Lines from the one containing "Facebook (German) (446, 2351)" through the last line of the data below are to be returned exactly; leave out the rest.
== Segment start ==
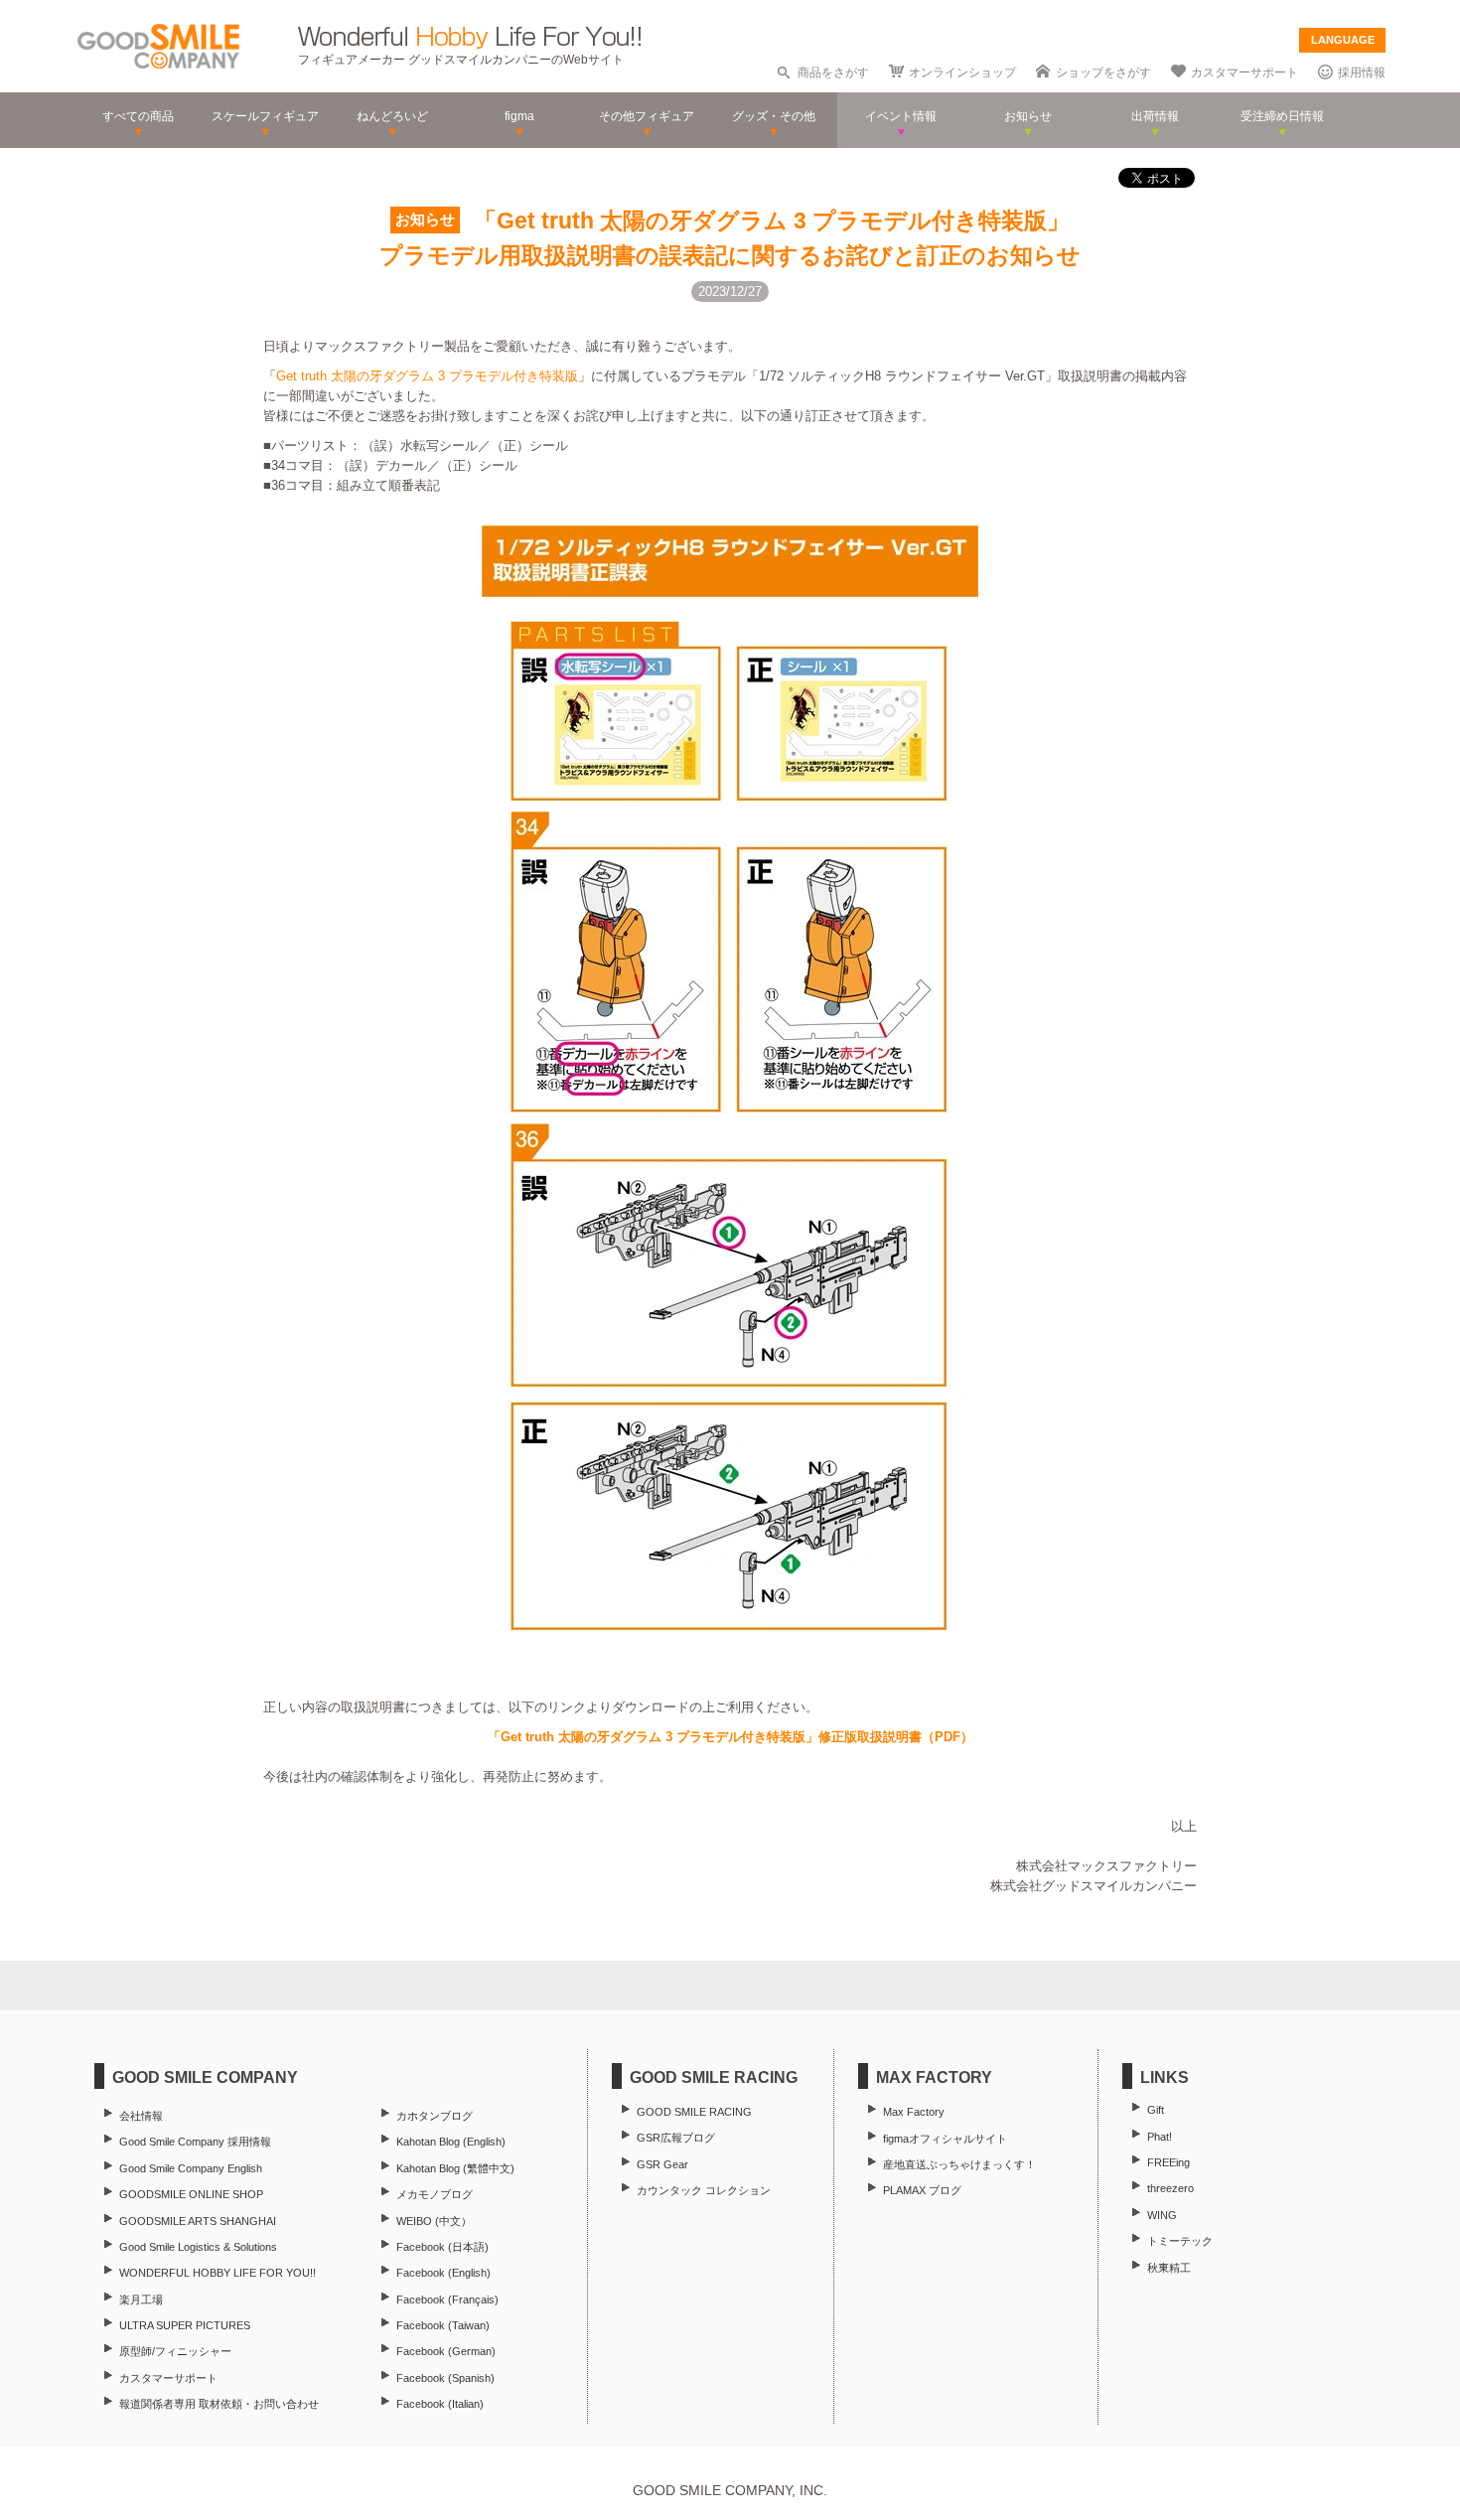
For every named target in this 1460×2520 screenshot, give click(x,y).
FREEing (1168, 2162)
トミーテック (1180, 2241)
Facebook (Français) (447, 2299)
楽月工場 (141, 2299)
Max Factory (914, 2112)
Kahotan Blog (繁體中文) (455, 2168)
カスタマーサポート (1244, 72)
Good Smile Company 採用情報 (195, 2142)
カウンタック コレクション (704, 2190)
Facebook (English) (443, 2273)
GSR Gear (662, 2164)
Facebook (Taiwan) (443, 2325)
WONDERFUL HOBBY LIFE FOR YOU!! (217, 2273)
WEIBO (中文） (434, 2221)
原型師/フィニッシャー (175, 2351)
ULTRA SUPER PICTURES (184, 2325)
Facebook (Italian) (440, 2404)
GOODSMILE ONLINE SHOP (191, 2194)
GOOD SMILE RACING (694, 2112)
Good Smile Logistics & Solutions (198, 2247)
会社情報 (141, 2116)
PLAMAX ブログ (922, 2190)
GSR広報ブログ (676, 2138)
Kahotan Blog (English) (451, 2142)
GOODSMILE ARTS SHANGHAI (197, 2221)
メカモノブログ (434, 2194)
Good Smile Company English (190, 2168)
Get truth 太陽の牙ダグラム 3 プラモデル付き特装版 (427, 376)
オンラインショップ (962, 72)
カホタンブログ (434, 2116)
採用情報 (1362, 72)
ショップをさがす (1103, 72)
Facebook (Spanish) (445, 2378)
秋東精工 (1169, 2268)
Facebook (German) (446, 2351)
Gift (1155, 2110)
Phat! (1159, 2137)
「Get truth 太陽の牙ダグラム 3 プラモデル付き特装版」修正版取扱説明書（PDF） (730, 1736)
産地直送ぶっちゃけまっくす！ (959, 2164)
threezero (1170, 2188)
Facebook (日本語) (442, 2247)
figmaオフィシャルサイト (945, 2139)
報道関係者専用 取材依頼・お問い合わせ (219, 2404)
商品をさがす (833, 72)
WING (1162, 2215)
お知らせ (425, 219)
== Segment end ==
• _Answer space_
Facebook (German) (446, 2351)
Gift (1155, 2110)
Phat! (1159, 2137)
「Get truth 太陽の牙ダグラム 3 プラモデル付き特装版」修正版取扱説明書（PDF） (730, 1736)
産地直送ぶっちゃけまっくす！ (959, 2164)
threezero (1170, 2188)
Facebook (日本語) (442, 2247)
figmaオフィシャルサイト (945, 2139)
報道関係者専用 取材依頼・お問い合わせ (219, 2404)
商品をさがす (833, 72)
WING (1162, 2215)
お知らせ (425, 219)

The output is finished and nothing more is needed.